[START READING TEXT]
Vollmann Feels Your Pain (RV#2)
For anyone who has ever felt the sting of being overlooked, now you know Vollmann understands you. From The Royal Family:
Yes, the overlooked--what a fine category! Failing private detectives with their envious ears, self-pitying child molesters who want to "explain" themselves to every stranger at every bar, customerless prostitutes, lawyers who haven't yet made full partner, and I myself, described in the introduction to the Japanese translation of one of my novels as "a minor writer"--oh, sting!--and you yourself, reader, who suffer from this world's deficient appreciation of your qualities--and for that matter all of us living creatures, for up to now we've been rudely overlooked by death--which reminds me of the dead, for they get overlooked not only by us but also by each other . . . In short, overlooked signifies everyone except lucky Cain, who flees from one wilderness to the next, pursued by recognition of his immortal Mark.
So in other words, be happy you can scuttle out of the way like a beetle. Be glad you go unnoticed.
Here Vollmann alludes to several of his main characters ("failing private detectives," "customerless prostitutes"), calling them "overlooked;" he also says that Cain was the one person who was not overlooked, because of his mark. This is strange because those very same characters are repeatedly called Canaanites and are marked as Cain was, albeit metaphorically.
I think the difference here is that Cain did something to earn his mark--he struck down his brother--whereas Vollmann's Cannanites are born with their mark. Significantly, none of Vollmann's Cannanites have the backbone to do what Cain did--they prefer to go unnoticed.
[END READING TEXT]
# GIVEN REQUEST 1
Answer these questions about the post on Vollmann, using what it states.
(a) From which book is the quoted passage taken?
(b) How was the writer described in the introduction to the Japanese translation of one of his novels?
(c) According to the post, what did Cain do to earn his mark?
[START RECORDS SHOWN]
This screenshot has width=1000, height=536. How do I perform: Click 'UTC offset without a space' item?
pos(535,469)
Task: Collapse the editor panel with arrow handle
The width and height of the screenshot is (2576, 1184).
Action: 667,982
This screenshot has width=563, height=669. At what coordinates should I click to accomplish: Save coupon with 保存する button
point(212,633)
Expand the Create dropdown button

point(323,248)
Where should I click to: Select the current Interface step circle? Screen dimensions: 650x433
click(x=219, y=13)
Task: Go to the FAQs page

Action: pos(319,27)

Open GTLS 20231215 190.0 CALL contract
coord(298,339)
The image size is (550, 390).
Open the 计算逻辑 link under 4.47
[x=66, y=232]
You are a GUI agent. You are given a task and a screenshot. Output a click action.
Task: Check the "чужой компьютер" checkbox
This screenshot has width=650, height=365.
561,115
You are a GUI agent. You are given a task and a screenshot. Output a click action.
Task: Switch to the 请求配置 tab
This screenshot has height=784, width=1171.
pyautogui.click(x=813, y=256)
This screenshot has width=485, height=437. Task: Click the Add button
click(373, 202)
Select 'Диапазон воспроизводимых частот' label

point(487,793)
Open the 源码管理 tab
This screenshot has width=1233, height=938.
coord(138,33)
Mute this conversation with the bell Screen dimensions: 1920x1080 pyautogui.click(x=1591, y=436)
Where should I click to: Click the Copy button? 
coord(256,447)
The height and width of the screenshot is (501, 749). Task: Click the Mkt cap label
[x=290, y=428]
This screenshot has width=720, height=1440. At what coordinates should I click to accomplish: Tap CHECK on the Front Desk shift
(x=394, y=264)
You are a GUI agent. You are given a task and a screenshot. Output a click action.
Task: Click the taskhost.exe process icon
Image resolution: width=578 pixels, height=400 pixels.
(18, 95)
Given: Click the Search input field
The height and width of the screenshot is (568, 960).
[END RECORDS SHOWN]
# GIVEN REQUEST 2
In the listing, arrange the lines from the line with "Expand the Create dropdown button" up to and including the line with "coord(298,339)" as a Markdown table with the columns Row and Line, leaving out blank lines.

# FULL RESPONSE 1
(a) The Royal Family.
(b) As "a minor writer."
(c) He struck down his brother.

# FULL RESPONSE 2
| Row | Line |
|---|---|
| 1 | Expand the Create dropdown button |
| 2 | point(323,248) |
| 3 | Where should I click to: Select the current Interface step circle? Screen dimensions: 650x433 |
| 4 | click(x=219, y=13) |
| 5 | Task: Go to the FAQs page |
| 6 | Action: pos(319,27) |
| 7 | Open GTLS 20231215 190.0 CALL contract |
| 8 | coord(298,339) |